Peso Pluma, fresh off his genre-defining run in corridos tumbados, slips comfortably into this world of blinged-out machismo. His charisma, always magnetic, is slicker than ever here. Meanwhile, Maydón’s presence is steely, deliberate, and clearly calculated. He’s no longer trying to prove anything—he’s already in the building, counting bills with one hand and writing new rules with the other.
But under all the luxury branding and gangster posturing, there’s something more ambitious brewing. Rico o Muerto Vol. 1 feels like a carefully plotted universe, each track a piece of a larger narrative about power, pride, and the price of climbing out of nowhere. When Maydón says this is the best album of his career, he’s not bluffing—he’s staking a claim.

The full project reads like a roll call of contemporary regional stars: Fuerza Regida, Junior H, Neton Vega, Anuel AA, Luis R Conriquez, and Gabito Ballesteros. But it’s not just about star power—it’s about strategy. These are collaborations chosen with surgical precision, each track leaning into a specific mood, a particular lane within the sprawling soundscape of modern Mexican music.

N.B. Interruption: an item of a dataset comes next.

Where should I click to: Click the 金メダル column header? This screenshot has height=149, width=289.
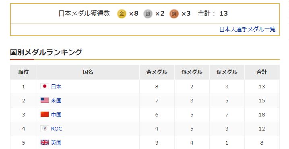click(x=157, y=72)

On “Tu Boda,” a previously released standout with Fuerza Regida, Maydón flexes heartbreak like it’s a custom chain. On “Tuxxi,” Anuel AA’s trap bravado meets Maydón’s earthy confidence for a bilingual banger that refuses to be boxed in. And “Asquerosamente Rico”? That’s the anthem for the top floor, the moment the grind pays off and the champagne never stops flowing.